What is Speech to Text?
Speech to text (STT), also called automatic speech recognition (ASR), is the technology that converts spoken language into written text. When you dictate a message on your phone or when a voice AI listens to a caller, STT is the component doing the transcription. It processes raw audio — often streamed in real time — and outputs a sequence of words along with confidence scores and timing information.

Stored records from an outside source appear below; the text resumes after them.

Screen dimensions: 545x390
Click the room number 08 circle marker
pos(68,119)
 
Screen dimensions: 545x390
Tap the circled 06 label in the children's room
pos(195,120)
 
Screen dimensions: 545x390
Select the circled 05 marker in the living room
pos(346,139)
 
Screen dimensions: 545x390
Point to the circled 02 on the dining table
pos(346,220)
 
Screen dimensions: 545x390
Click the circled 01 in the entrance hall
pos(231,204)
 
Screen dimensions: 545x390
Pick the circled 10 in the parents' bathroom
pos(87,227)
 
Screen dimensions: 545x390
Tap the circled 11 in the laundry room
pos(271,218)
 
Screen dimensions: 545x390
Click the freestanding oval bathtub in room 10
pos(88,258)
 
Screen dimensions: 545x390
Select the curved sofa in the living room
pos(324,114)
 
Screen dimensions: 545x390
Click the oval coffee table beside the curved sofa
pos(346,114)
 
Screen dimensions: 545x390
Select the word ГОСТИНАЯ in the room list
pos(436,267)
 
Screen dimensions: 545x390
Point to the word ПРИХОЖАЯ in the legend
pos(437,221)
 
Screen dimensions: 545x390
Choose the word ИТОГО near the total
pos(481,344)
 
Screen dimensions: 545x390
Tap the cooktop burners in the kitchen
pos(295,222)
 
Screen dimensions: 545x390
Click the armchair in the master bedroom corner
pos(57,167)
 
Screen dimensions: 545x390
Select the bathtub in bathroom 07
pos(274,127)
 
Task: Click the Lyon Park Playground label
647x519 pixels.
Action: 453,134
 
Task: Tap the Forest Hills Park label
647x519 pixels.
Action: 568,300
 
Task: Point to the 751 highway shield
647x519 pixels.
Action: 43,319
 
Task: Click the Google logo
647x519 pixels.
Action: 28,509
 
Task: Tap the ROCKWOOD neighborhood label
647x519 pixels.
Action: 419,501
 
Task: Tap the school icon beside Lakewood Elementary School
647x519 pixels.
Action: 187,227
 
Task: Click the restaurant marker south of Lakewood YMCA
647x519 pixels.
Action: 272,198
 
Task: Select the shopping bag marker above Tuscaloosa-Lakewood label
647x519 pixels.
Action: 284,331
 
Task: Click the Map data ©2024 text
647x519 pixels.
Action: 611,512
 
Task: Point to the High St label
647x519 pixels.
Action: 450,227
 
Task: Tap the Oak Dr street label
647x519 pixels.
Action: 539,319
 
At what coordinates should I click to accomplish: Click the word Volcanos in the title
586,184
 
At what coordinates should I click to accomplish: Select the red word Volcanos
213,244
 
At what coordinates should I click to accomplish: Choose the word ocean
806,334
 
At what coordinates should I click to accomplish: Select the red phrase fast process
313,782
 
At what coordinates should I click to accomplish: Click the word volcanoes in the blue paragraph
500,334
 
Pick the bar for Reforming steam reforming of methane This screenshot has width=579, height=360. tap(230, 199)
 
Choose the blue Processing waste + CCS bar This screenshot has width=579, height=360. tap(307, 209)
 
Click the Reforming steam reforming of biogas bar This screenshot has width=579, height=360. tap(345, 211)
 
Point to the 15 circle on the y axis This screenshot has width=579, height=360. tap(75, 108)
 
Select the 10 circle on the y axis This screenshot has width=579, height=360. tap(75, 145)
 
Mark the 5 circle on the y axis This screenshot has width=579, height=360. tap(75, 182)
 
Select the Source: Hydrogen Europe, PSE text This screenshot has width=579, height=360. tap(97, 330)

How ASR accuracy is measured
The standard metric is Word Error Rate (WER), calculated as the number of insertions, deletions, and substitutions divided by the total number of words in the reference transcript. State-of-the-art models from Deepgram, Google, and OpenAI Whisper achieve WER below 5% on clean English audio. However, accuracy degrades with background noise, strong accents, and domain-specific jargon, which is why many providers offer custom model training.
STT in voice AI pipelines
In a live phone call handled by a voice AI, STT operates in streaming mode: it begins transcribing as soon as the caller starts speaking, emitting partial results before the caller finishes their sentence. This reduces perceived latency because the language model can start processing before the full utterance is complete. Low-latency STT is critical — every extra 100 milliseconds of delay makes the conversation feel less natural.
Providers commonly used in production voice AI include Deepgram (known for speed and accuracy on phone audio), Google Cloud Speech-to-Text, and OpenAI Whisper. Choosing the right provider depends on latency requirements, supported languages, and cost per audio minute.